ITIL 4 and Cloud: The Service Configuration Management Practice

The ITIL 4 service configuration management practice

Here’s how the ITIL 4 Foundation Edition book describes the purpose of the service configuration management practice, “…to ensure that accurate and reliable information about the configuration of services, and the configuration items (CIs that support them, is available when and where it is needed. This includes information on how CIs are configured and the relationships between them.”

The core purpose of service configuration management is to understand the relationship between CIs – and this is not done by people drawing architectures in documents. Instead, it’s done by software, creating visual graphs of configured systems for human and computer interpretation. For the computer, these graphs help ensure that unexpected connections don’t occur, and alerts are raised when expected ones do not. Tracking configurations also allow a measure of entropy to be highlighted in terms of configuration drift, and automation systems can remediate such drifting configurations.

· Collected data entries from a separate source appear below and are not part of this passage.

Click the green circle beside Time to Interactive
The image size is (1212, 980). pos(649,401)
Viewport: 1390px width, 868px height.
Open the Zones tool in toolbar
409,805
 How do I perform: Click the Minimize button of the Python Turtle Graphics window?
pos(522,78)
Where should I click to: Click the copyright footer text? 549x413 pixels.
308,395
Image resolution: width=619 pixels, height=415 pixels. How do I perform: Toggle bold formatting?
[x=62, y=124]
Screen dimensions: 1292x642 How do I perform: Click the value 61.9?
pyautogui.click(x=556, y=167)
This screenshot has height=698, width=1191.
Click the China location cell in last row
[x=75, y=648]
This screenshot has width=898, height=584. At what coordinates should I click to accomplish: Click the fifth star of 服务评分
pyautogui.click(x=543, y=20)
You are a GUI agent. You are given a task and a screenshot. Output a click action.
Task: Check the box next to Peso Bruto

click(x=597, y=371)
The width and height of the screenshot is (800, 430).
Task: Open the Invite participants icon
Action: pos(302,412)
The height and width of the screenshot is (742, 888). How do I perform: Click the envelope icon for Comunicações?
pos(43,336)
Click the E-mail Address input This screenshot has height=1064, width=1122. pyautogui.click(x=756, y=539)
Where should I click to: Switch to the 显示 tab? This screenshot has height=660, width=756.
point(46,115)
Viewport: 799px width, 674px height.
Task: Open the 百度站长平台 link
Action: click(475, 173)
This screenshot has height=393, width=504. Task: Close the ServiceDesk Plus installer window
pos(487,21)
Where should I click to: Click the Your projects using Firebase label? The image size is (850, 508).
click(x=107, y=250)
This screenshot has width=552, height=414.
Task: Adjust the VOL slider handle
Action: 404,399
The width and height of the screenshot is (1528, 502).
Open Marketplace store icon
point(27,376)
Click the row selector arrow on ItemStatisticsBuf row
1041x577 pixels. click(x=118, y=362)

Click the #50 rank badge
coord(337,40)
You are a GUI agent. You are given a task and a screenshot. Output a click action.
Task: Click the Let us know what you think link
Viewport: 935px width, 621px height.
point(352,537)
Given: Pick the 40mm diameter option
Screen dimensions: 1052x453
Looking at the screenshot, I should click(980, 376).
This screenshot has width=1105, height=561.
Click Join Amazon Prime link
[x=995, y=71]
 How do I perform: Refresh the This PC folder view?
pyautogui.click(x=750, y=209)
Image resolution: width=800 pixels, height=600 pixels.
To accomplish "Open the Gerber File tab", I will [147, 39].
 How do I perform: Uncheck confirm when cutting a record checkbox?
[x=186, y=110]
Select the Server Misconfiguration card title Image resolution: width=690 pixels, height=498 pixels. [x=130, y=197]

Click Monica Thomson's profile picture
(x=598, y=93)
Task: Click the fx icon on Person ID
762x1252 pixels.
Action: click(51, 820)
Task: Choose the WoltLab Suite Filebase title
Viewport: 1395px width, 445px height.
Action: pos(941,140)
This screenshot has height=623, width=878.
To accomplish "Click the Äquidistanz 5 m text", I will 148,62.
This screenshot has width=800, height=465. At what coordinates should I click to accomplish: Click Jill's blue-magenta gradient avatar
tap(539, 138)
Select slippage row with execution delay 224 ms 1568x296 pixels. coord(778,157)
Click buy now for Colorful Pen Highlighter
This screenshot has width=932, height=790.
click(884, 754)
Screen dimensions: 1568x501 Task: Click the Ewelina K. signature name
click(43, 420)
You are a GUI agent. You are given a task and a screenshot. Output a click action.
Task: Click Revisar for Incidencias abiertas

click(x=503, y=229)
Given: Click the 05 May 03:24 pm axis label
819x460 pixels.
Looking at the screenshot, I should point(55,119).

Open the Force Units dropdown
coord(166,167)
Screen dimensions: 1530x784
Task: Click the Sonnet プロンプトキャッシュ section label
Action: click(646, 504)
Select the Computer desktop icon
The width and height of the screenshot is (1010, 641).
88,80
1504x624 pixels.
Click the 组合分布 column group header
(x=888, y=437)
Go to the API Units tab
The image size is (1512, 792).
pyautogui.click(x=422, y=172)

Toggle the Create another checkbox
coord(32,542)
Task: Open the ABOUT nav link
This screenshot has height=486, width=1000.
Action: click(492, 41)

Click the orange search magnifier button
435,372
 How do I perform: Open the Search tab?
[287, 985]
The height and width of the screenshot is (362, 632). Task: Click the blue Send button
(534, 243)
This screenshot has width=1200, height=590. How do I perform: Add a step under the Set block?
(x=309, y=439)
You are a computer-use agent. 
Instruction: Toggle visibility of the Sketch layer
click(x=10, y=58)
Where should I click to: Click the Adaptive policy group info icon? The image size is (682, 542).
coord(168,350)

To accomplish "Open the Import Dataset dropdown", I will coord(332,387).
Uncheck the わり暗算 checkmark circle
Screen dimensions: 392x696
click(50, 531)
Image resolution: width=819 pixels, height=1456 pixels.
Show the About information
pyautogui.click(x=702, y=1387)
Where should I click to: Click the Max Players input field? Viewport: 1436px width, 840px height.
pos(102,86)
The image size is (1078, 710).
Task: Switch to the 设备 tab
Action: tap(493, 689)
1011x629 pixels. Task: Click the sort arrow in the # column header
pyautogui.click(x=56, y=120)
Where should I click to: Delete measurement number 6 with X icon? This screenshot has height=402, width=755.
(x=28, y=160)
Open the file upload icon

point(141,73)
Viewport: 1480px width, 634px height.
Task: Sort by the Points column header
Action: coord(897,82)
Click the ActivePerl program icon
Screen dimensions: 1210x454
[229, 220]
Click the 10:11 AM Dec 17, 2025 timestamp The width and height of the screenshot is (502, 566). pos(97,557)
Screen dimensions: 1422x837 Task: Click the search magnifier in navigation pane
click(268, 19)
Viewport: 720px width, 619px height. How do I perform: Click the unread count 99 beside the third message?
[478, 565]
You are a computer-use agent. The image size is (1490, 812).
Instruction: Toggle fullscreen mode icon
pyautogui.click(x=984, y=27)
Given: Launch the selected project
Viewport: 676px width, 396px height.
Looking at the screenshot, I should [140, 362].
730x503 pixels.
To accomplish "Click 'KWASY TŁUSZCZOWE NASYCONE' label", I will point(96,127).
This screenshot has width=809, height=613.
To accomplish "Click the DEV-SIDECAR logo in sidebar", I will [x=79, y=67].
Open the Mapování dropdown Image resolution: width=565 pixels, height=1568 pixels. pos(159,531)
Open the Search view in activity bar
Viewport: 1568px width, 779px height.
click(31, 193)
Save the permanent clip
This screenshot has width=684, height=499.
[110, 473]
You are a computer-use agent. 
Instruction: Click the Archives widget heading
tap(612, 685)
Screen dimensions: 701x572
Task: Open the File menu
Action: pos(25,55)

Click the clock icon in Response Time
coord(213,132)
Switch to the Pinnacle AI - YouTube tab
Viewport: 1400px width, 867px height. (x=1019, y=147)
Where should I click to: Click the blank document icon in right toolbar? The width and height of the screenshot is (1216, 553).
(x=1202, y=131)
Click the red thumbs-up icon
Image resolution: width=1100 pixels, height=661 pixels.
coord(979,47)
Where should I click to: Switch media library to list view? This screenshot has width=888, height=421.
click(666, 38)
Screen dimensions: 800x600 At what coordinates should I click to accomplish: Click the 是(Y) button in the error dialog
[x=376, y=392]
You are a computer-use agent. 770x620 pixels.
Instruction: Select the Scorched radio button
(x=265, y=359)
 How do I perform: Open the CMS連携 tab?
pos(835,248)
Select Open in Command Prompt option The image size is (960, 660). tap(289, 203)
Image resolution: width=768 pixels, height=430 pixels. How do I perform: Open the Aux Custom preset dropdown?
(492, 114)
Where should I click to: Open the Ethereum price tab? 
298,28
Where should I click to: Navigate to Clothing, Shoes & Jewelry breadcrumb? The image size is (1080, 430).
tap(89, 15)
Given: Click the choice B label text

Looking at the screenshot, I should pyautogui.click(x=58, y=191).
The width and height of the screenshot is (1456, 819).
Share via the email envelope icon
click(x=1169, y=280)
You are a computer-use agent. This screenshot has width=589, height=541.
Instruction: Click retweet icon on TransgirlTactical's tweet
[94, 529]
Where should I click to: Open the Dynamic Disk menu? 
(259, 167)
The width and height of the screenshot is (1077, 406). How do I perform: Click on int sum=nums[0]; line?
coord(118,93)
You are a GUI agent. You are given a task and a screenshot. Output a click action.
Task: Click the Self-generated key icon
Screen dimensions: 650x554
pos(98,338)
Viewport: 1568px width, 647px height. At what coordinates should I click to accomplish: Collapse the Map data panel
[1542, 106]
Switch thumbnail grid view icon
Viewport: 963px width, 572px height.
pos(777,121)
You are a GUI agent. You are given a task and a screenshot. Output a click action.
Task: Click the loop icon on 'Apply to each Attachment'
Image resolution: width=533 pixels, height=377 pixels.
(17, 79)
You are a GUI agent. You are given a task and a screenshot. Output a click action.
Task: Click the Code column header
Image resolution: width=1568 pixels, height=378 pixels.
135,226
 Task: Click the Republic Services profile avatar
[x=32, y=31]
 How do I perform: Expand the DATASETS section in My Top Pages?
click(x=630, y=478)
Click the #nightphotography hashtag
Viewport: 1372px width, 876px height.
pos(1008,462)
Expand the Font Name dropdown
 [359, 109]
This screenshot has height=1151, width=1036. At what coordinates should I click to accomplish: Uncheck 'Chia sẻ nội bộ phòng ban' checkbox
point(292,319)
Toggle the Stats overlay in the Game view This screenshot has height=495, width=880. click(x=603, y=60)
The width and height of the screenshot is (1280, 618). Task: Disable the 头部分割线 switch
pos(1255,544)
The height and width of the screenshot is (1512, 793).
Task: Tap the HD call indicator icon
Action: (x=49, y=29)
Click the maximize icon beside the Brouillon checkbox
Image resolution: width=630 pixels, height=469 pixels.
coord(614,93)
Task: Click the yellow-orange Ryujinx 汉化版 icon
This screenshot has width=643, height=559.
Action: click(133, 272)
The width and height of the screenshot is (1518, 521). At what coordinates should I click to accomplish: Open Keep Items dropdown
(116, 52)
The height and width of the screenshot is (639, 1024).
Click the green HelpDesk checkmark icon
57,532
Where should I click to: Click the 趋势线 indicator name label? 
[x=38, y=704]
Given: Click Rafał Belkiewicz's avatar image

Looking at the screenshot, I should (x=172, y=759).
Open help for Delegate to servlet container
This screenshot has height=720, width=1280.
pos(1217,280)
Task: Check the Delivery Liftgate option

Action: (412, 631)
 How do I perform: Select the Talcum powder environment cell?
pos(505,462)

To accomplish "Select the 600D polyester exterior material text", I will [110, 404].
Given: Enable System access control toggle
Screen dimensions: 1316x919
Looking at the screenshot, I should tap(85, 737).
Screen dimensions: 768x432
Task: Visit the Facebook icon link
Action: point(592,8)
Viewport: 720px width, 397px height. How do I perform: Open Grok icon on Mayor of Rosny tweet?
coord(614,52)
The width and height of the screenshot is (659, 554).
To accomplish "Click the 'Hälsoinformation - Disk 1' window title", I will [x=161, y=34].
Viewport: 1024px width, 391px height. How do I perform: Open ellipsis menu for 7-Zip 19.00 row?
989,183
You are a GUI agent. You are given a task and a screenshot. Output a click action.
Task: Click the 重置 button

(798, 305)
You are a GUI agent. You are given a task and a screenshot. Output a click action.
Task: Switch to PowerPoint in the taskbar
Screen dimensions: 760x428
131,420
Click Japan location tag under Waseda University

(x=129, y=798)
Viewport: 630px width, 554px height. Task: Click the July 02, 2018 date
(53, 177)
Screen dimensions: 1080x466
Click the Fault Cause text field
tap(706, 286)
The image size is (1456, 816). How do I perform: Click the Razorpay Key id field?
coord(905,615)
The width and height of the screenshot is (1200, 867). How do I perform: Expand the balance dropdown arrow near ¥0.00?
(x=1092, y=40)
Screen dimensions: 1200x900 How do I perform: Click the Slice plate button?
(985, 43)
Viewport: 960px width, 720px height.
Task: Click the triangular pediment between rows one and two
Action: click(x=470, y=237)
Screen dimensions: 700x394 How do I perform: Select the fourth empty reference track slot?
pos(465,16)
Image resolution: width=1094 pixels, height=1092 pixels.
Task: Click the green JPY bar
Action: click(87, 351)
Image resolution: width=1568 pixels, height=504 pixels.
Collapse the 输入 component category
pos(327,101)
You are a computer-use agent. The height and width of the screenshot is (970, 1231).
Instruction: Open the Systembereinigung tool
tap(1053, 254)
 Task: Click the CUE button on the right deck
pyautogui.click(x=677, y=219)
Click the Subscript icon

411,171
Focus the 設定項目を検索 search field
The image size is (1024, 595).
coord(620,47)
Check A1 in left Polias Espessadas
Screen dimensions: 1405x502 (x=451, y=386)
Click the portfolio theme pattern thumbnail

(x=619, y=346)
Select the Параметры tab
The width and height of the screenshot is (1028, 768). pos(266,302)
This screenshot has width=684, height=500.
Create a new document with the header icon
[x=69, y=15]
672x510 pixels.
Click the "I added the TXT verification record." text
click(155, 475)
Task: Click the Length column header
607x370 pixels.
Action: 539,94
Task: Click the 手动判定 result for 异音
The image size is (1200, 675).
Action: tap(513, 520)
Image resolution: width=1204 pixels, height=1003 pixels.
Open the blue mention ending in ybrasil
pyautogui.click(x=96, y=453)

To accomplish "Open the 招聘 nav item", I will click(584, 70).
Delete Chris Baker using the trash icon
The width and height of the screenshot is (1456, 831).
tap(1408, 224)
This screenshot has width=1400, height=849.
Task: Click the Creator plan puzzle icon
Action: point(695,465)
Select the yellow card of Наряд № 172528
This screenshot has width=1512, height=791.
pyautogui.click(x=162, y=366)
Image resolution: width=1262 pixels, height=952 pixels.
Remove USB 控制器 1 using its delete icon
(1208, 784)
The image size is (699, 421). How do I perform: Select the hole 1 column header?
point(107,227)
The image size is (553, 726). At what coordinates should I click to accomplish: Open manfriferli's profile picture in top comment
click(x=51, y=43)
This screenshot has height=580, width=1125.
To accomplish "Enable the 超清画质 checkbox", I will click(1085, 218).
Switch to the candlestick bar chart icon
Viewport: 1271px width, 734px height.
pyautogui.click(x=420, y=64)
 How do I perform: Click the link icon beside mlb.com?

A key part of service configuration management is the configuration management database (CMDB) – something that is often a target of jokes such as “How many CMDBs do you have?” as a criticism that an organization doesn’t have a single source of truth; therefore, their configuration management is sub-optimal. However, this is an outmoded criticism in the era of APIs and integrated systems where it’s easier to build a just-in-time CMDB from live configurations rather than relying on multiple, aged, manually updated databases.

How service configuration management works in the cloud

The first aspect to understand about a cloud service is that it isn’t “one thing.” Instead, it’s a collection of discrete, decoupled cloud services with an API/UI in the front of it such as AWS EC2, S3, and SQS.

It’s possible to query the cloud service via an API, SDK, or UI to find out and change its configuration. Equally, higher-order cloud systems compose these into a value stream or application that offers another configuration superset. This is great if you’re a super-technical cloud expert.

To make all this simpler for mere mortals, the best cloud service providers offer “helper” cloud services making it easy to implement changes to cloud configurations, to track them, and to remediate them. They want to help you apply consistent, well-documented, and resilient configurations in an automated manner.

For example, AWS Config is a powerful cloud service that enables you to assess, audit, and evaluate the configurations of your AWS resources. Config continuously monitors and records your AWS resource configurations and allows you to automate the evaluation of recorded configurations against desired configurations.

With Config, you can review changes in configurations and relationships between AWS resources, dive into detailed resource configuration histories, and determine your overall compliance against the configurations specified in your internal guidelines. This enables you to simplify compliance auditing, security analysis, change management, and operational troubleshooting.

Cloud dos and don’ts for service configuration management

The following dos and don’ts are general guidelines for great service configuration management in the cloud:


  • Use a cloud-native managed configuration service like AWS Config.
  • Integrate cloud configuration management with your corporate ITSM tool IF really needed.
  • Use the automated configuration monitoring and remediation to enforce policies and reduce the practice burden.
  • Integrate configuration management automation to enforce security and compliance such as cost rules.
  • Make service configuration management hygiene everyone’s job. There’s no hiding in the cloud as all configurations are easily visible – so, tag CIs with individuals and teams, then name and shame those responsible for the poor service configuration management that causes outages and wastage.


  • Use a non-cloud-native ITSM configuration management tool with the cloud. You’ll waste time and money building a worse system than the cloud service provider probably offers for free.
  • Ignore configuration management in the cloud. The impact of not doing configuration management, or doing it badly, on a public cloud is not just wastage, but potential outages through configuration entropy and – worst of all – security breaches that make news reports and for Twitter trends.

The cloud does configuration management really well, with powerful and complete features that are often available for free or at a very low cost. The automated configuration management services from leading cloud service providers will fit well into any ITSM practitioner’s toolkit.